Desperately, he pounded on the helmet’s glass, hoping to expose his lungs to the vacuum of space and expire with the stars. He could feel his hands begin to bruise with the force of his blows, but he pummeled anyways. His clumsy, layered-cloth gloves did nothing to the glass. He realized it was steel enforced; it would not budge. The small, human part of his brain took charge over the task. He decided to release the helmet from the bronze collar about his neck. He fumbled at the choker’s keyboard, attempting to type in the password to release himself and the helmet. His fervor finally died down enough to to maneuver his thickly clad fingers onto the numbered buttons. He typed in the digits and awaited death.
It did not come.
Instead, a small calm female voice, below the siren, began to whisper.
“Low-oxygen environment. Helmet cannot detach.”
“I know, I know-”
“Low-oxygen environment. Helmet cannot detach.”
“I know, can’t you see I’m doing this on purpose?”
“Low-oxygen environment. Helmet cannot-”
“Just let me die!” he roared, “let me die before everything else does! Christ, I don’t want to outlast everyone!
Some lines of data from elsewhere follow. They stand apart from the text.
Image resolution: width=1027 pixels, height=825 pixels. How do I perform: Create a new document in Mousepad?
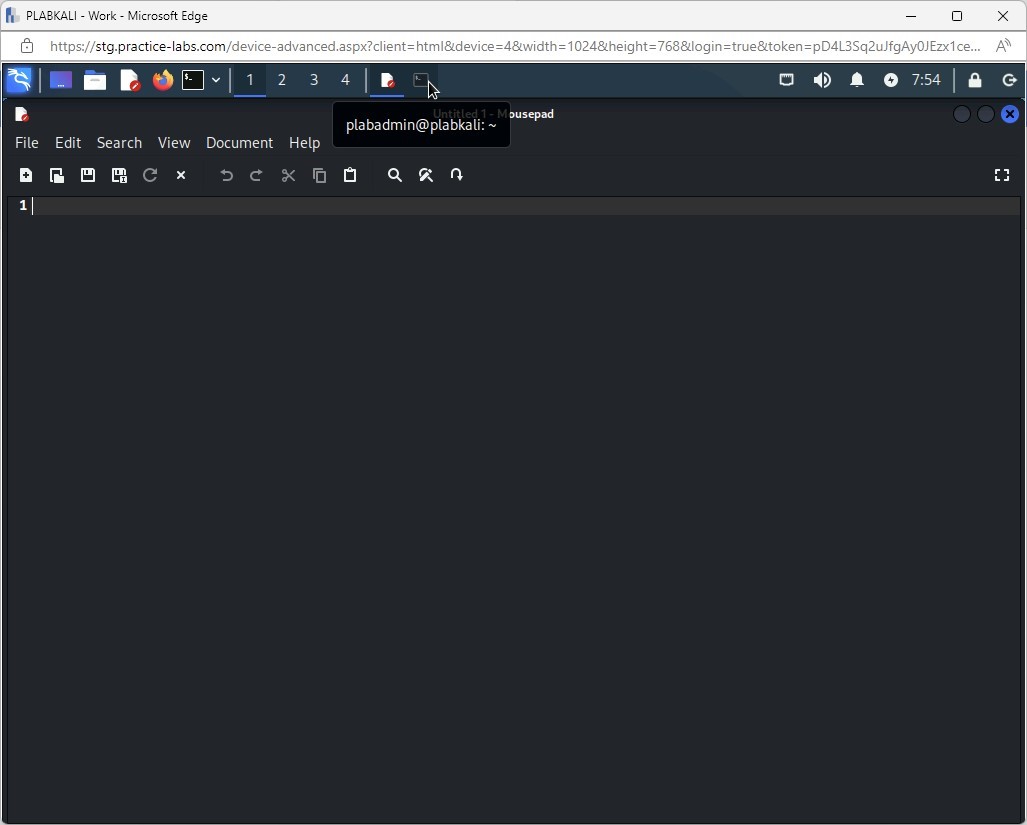pyautogui.click(x=26, y=175)

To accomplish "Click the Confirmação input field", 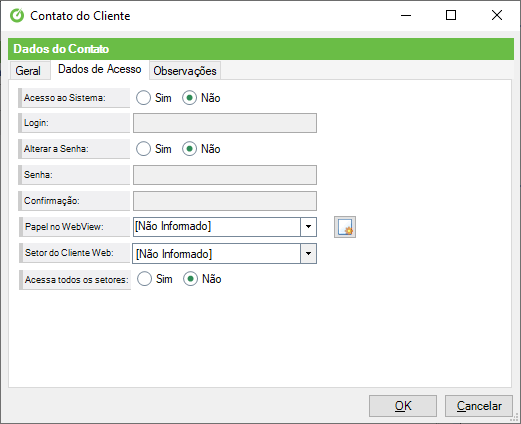I will pos(225,201).
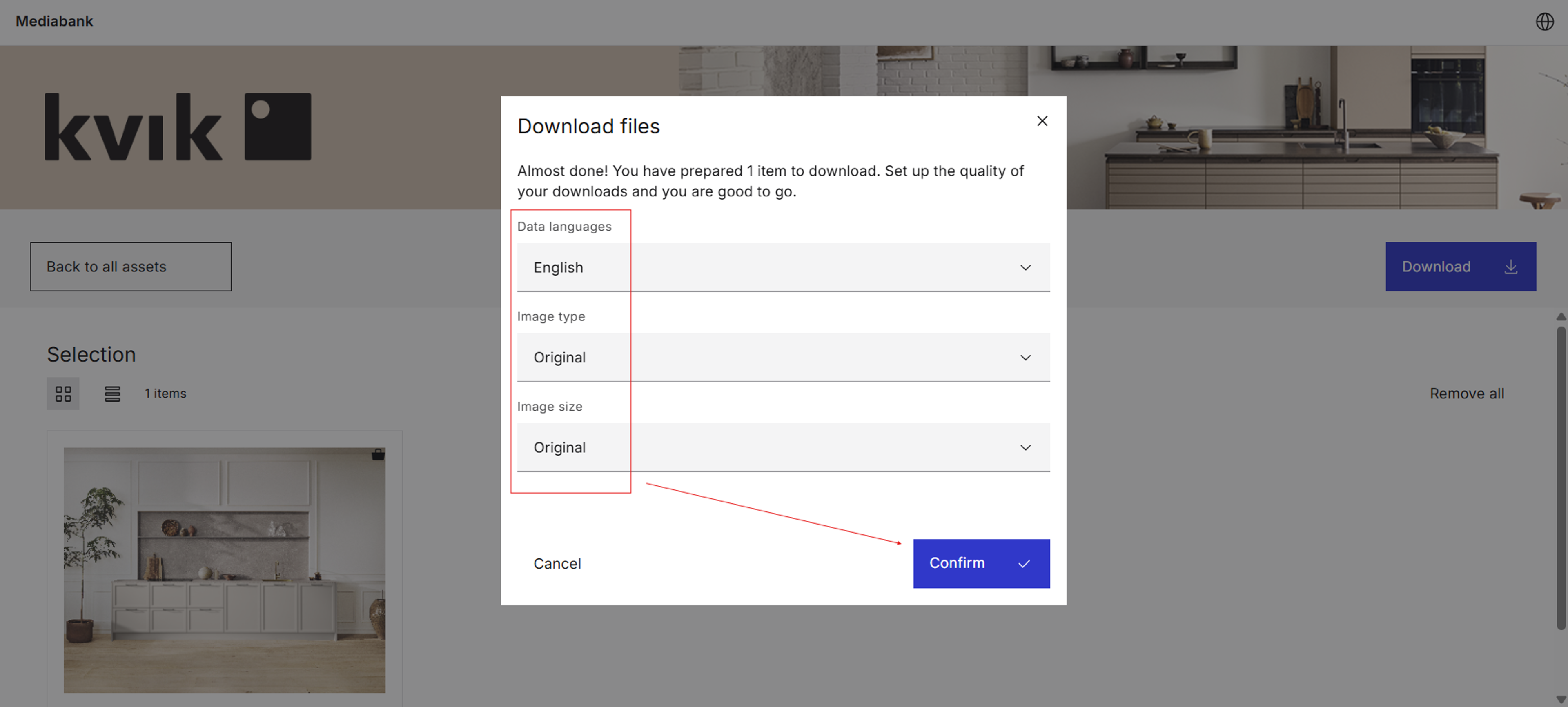Switch to list view layout

point(112,394)

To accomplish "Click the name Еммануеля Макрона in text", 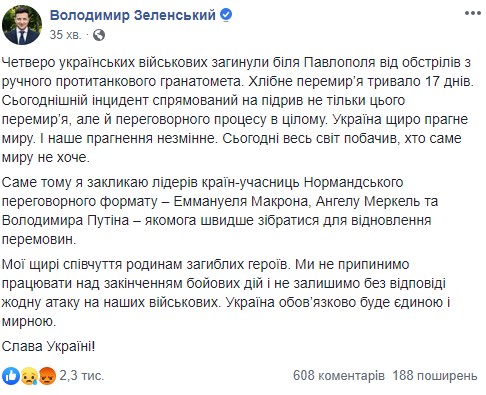I will point(241,201).
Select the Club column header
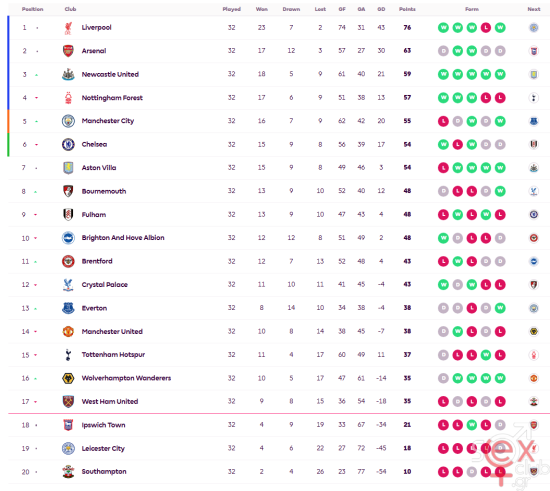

I don’t want to be God!”
In his fervor he began to beat his head against the sides of his helmet, hoping to crack his skull and splatter his thoughts across the clean glass in front of him. He could not bear to think anymore. He decided he would rather die than face the growing darkness. He thought it a rational decision, only heightened by fear, not motivated by it.
Eventually, he tired and stopped, realizing the neck brace and limited space prevented him from gaining enough momentum. Escape was impossible. He would die in the dark.
A lesser or wiser man may have resigned himself. A man who believed in God and in the inevitable pattern of the universe may have securely watched the lights go out. He did not. The dis-ease in his heart began to rot and fester as the scarlet light pulsated with the beat. A brutal rage rose up in his chest and nearly choked him. He wished it actually would, but instead it made him angrier. How dare the universe end, how dare it go out and leave him all alone in the dark!
And then it did.
The last rotting remains of the crimson sun’s fetid light pulsed out of existence and he was alone.
Alone, he was alone with his thoughts and the cold and all the people he had left behind, who might have not existed except in his own head. They would emerge to the forefront of his consciousness and fall away, leaving only the infinite darkness outside and inside of himself.